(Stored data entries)

_ _ _

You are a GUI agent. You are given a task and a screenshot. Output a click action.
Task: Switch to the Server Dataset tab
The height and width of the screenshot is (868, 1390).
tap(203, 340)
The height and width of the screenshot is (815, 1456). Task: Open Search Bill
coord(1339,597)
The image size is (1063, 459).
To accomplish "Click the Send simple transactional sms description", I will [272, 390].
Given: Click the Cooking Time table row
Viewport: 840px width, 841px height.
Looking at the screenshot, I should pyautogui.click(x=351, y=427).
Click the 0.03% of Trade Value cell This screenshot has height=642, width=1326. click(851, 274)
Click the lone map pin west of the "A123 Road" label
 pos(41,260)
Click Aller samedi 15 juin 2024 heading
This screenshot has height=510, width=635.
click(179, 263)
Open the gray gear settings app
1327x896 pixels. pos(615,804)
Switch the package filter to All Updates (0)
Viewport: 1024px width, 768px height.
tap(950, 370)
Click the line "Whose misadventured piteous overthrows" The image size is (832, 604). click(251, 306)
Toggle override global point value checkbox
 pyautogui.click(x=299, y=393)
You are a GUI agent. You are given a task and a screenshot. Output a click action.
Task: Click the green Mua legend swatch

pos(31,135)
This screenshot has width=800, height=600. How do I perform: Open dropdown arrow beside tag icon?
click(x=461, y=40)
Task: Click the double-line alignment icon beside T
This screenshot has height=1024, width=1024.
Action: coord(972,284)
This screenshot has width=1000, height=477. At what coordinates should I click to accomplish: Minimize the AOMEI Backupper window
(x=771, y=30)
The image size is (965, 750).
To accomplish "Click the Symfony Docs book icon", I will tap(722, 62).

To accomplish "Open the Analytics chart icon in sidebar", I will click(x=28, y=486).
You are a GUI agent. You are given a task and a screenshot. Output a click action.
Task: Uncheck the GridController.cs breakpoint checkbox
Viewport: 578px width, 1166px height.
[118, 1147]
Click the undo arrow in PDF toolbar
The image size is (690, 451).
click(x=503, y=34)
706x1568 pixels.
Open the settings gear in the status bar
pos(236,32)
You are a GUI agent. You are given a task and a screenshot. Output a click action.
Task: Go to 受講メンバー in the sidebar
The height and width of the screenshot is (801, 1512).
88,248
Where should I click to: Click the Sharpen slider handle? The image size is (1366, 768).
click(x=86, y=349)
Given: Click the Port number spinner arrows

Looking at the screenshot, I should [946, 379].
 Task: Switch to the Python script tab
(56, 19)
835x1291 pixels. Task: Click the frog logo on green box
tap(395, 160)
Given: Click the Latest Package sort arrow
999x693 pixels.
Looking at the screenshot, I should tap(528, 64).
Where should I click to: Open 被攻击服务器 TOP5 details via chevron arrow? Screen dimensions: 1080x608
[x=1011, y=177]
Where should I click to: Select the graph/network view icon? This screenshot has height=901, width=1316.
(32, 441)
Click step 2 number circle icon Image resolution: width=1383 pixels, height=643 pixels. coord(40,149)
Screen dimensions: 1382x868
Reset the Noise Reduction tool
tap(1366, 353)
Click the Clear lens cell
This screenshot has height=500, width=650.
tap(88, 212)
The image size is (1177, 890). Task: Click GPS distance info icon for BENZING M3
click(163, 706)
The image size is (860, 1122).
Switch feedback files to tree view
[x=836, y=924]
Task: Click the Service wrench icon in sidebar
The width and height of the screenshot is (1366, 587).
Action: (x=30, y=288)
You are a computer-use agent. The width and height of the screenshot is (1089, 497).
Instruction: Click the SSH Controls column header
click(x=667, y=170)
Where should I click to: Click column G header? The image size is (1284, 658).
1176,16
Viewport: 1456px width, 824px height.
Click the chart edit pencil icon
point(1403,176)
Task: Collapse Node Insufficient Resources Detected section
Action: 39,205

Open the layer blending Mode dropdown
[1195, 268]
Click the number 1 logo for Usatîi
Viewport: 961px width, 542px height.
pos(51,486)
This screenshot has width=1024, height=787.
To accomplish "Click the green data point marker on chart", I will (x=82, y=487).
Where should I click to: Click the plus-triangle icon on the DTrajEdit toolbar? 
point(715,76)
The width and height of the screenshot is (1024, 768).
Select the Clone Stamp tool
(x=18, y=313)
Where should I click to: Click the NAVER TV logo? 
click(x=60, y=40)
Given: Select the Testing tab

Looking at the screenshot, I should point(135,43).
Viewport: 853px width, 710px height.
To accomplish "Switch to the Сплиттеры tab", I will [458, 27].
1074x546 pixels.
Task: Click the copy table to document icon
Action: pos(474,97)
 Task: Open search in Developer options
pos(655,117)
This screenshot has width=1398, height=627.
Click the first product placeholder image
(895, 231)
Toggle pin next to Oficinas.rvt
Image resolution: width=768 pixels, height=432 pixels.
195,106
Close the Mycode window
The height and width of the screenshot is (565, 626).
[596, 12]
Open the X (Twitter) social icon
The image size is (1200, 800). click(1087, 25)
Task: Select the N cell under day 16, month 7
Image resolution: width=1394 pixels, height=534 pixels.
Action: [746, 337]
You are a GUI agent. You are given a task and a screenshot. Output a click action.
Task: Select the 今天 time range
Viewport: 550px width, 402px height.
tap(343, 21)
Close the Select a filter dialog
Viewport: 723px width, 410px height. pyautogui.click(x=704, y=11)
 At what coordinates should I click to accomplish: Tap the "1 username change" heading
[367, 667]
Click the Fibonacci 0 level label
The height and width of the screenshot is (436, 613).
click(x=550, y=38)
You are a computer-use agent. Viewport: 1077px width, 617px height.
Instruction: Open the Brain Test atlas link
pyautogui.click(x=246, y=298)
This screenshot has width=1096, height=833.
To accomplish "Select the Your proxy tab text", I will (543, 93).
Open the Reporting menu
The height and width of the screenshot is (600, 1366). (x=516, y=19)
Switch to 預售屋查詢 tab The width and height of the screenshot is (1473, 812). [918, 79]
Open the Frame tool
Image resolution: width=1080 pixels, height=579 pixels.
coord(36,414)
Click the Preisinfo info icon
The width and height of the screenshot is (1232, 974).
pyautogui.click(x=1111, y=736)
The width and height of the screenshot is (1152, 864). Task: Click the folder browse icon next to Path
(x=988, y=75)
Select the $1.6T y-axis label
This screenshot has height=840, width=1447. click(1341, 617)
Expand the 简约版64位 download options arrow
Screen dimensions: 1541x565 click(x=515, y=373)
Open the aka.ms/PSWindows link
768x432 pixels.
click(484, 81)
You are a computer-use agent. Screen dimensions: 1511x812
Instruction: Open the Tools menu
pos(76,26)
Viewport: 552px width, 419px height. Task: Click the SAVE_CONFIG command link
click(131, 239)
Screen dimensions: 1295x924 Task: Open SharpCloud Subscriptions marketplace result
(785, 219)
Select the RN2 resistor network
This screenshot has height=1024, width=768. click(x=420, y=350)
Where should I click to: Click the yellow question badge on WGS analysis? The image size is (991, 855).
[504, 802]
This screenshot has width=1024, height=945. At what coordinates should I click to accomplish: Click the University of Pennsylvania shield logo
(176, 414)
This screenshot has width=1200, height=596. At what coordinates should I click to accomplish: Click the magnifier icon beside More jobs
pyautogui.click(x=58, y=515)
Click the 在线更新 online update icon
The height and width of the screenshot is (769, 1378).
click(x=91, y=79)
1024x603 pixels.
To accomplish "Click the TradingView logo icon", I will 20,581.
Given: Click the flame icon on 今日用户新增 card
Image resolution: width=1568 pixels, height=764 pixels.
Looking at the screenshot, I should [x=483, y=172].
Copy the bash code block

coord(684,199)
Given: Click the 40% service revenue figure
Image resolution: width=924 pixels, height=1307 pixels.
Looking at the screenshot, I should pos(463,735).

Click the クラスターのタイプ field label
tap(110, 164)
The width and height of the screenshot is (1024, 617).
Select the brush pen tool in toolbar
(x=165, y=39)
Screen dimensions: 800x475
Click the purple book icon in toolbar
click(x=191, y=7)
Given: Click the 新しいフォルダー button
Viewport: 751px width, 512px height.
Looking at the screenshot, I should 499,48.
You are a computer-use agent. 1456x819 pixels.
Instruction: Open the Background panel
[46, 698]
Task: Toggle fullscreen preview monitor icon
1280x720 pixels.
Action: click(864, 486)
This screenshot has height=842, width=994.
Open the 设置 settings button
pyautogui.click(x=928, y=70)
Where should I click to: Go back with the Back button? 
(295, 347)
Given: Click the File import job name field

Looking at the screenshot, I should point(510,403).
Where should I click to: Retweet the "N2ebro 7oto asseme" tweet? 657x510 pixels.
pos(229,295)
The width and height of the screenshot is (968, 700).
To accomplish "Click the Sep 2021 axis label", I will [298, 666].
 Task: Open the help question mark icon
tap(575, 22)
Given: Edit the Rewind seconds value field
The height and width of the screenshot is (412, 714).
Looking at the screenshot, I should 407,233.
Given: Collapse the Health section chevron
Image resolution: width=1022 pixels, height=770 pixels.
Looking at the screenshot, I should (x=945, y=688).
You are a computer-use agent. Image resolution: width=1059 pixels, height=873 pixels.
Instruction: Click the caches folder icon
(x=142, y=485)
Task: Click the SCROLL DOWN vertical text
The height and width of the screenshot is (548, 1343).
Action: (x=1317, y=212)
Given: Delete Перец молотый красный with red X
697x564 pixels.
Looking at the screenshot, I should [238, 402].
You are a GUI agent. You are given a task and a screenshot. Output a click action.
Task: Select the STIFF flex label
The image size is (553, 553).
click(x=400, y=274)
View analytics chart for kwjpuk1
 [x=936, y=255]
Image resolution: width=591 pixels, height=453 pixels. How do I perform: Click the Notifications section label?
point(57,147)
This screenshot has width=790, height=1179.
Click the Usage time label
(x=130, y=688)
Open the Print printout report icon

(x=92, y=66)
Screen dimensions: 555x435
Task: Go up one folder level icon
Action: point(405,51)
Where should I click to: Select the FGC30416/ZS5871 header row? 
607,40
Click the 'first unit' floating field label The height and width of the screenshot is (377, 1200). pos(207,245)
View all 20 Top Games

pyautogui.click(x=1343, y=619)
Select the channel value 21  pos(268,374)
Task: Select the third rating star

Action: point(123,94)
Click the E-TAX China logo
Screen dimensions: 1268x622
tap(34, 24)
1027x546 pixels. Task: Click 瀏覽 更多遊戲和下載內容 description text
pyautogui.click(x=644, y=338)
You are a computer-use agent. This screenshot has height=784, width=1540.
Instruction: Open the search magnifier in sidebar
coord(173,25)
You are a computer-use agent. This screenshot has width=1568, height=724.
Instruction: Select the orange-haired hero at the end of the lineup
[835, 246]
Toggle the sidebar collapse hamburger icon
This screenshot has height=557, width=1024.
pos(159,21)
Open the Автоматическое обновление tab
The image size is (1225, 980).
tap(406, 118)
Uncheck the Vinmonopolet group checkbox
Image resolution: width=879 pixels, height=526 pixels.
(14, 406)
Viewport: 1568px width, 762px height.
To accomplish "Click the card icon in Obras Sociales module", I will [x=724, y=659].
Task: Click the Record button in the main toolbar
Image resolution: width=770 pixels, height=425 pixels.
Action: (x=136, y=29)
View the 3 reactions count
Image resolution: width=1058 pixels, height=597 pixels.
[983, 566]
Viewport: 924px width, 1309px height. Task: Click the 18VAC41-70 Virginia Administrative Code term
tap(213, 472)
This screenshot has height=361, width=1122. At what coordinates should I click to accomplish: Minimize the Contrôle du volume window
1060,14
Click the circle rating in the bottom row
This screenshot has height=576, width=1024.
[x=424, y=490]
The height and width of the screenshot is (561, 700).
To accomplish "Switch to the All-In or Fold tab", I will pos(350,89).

_ _ _

Reproduce every line above that contains the string "cell".

→ EXERCISE ANSWER
Click the 0.03% of Trade Value cell This screenshot has height=642, width=1326. click(851, 274)
Click the Clear lens cell
Task: Select the N cell under day 16, month 7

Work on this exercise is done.